Studio album by Carmen McRae
- Released: 1955
- Recorded: June 14 and 16, 1955
- Genre: Vocal jazz
- Length: 33:05
- Label: Decca

Carmen McRae chronology
| Carmen McRae (1955) | By Special Request (1955) | Torchy! (1956) |

= By Special Request (Carmen McRae album) =

By Special Request is a 1955 studio album by American jazz singer Carmen McRae, her first release on Decca Records. In some songs, McRae is joined by the Matt Matthews quintet, while others feature pianist Dick Katz, guitarist Mundell Lowe, bassist Wendell Marshall, and her ex-husband Kenny Clarke on drums. McRae plays piano on "Supper Time", and Billy Strayhorn plays piano on his own composition, "Something to Live For".
####
_Written task_
Extract the full text about the Carmen McRae album By Special Request and reproduce it word for word. The entries that come after this text have no connection to it.

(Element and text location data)
####
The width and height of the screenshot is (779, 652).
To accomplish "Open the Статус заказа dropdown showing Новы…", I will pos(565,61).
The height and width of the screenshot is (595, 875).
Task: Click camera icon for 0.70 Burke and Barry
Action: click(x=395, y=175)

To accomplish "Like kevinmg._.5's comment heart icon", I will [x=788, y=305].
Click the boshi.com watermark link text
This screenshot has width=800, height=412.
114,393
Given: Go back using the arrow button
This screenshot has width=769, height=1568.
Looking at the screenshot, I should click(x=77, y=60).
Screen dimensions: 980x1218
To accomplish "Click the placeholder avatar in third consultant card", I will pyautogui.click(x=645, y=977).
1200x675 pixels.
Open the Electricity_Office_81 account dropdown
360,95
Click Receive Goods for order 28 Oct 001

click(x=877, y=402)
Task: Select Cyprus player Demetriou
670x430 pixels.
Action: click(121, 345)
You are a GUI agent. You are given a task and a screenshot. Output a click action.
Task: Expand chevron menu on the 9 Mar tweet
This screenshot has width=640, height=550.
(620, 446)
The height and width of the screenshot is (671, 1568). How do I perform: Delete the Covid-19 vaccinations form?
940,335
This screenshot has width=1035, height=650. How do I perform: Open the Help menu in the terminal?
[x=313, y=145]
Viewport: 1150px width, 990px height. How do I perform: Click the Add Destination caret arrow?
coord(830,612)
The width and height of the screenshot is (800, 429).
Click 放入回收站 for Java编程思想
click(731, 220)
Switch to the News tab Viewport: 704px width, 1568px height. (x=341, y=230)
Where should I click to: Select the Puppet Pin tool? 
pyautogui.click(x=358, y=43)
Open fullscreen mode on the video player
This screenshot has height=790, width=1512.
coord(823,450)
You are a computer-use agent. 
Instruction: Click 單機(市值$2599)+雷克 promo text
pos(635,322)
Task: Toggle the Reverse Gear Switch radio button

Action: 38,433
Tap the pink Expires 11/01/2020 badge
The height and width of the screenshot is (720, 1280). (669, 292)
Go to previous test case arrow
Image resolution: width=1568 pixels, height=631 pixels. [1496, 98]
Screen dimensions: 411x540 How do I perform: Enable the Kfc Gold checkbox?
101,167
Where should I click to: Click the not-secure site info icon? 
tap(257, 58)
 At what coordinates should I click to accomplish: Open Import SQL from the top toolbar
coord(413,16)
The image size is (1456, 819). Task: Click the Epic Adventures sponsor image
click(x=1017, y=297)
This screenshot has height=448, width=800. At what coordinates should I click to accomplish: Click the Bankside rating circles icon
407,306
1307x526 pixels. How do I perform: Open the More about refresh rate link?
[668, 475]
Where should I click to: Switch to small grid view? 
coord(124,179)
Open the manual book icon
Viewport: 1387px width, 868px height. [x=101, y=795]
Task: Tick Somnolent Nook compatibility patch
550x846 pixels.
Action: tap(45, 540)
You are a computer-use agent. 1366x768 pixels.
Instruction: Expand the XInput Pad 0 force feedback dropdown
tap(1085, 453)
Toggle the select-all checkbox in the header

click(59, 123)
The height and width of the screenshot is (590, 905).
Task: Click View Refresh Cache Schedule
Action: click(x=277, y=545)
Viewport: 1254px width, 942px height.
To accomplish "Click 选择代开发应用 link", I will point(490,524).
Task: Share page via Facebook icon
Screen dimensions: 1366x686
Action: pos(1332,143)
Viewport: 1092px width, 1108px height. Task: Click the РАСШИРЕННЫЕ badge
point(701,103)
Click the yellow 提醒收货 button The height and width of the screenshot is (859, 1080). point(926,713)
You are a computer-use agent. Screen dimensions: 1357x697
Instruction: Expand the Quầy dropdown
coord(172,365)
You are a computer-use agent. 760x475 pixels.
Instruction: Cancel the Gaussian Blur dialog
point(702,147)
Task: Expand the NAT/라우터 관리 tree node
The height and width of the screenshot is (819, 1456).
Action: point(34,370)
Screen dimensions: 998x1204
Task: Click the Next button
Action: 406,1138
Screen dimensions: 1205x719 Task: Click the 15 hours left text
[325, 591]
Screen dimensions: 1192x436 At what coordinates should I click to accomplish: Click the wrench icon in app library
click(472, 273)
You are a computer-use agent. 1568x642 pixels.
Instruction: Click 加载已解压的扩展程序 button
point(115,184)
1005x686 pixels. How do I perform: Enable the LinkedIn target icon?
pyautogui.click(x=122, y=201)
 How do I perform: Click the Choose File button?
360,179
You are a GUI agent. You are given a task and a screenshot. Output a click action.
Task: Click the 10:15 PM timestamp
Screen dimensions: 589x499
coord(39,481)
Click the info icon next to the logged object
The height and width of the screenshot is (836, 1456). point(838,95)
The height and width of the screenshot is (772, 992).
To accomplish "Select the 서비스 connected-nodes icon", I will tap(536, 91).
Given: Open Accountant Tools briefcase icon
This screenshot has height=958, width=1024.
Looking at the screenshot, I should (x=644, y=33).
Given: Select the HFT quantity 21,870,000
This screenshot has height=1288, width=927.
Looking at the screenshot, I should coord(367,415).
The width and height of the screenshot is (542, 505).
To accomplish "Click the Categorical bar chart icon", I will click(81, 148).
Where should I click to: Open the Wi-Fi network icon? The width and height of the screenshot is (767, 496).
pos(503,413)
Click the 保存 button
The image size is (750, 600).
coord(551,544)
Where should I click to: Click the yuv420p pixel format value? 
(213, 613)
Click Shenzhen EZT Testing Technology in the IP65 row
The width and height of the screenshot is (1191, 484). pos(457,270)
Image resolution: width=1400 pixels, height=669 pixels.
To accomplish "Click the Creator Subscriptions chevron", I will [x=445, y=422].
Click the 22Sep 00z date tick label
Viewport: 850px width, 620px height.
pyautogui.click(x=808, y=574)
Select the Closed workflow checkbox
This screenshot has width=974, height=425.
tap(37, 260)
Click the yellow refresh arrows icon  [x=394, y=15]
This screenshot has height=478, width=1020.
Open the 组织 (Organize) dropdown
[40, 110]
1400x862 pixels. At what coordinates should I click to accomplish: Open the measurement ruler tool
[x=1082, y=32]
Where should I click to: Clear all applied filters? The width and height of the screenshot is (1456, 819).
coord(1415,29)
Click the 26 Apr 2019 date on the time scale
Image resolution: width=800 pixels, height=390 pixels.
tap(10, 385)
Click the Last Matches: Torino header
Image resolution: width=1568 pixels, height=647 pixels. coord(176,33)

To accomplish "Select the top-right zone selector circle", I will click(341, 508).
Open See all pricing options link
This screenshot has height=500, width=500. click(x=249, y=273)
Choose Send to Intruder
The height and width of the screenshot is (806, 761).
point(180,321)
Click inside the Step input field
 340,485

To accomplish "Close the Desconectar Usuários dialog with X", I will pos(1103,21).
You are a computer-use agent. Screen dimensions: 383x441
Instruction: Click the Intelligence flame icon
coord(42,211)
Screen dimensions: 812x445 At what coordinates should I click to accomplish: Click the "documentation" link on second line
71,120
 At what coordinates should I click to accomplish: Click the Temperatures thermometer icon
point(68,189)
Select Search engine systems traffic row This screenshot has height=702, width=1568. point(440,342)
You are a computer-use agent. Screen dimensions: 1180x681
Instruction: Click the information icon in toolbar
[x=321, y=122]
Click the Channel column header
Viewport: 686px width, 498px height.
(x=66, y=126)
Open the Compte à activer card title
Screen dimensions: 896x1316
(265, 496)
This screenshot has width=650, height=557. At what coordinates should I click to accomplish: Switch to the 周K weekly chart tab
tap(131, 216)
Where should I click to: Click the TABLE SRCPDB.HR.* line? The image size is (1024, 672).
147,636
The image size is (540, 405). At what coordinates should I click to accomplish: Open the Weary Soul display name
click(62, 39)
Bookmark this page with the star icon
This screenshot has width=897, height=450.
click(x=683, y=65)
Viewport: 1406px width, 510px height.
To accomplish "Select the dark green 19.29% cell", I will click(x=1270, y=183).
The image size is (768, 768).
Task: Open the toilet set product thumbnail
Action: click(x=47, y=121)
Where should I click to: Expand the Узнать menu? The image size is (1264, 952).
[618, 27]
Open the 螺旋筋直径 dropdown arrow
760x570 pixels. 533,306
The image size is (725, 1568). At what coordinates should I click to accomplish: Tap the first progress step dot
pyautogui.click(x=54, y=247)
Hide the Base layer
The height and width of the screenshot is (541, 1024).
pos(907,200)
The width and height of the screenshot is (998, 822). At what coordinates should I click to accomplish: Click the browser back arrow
####
_Written reply_
Studio album by Carmen McRae
- Released: 1955
- Recorded: June 14 and 16, 1955
- Genre: Vocal jazz
- Length: 33:05
- Label: Decca

Carmen McRae chronology
| Carmen McRae (1955) | By Special Request (1955) | Torchy! (1956) |

= By Special Request (Carmen McRae album) =

By Special Request is a 1955 studio album by American jazz singer Carmen McRae, her first release on Decca Records. In some songs, McRae is joined by the Matt Matthews quintet, while others feature pianist Dick Katz, guitarist Mundell Lowe, bassist Wendell Marshall, and her ex-husband Kenny Clarke on drums. McRae plays piano on "Supper Time", and Billy Strayhorn plays piano on his own composition, "Something to Live For".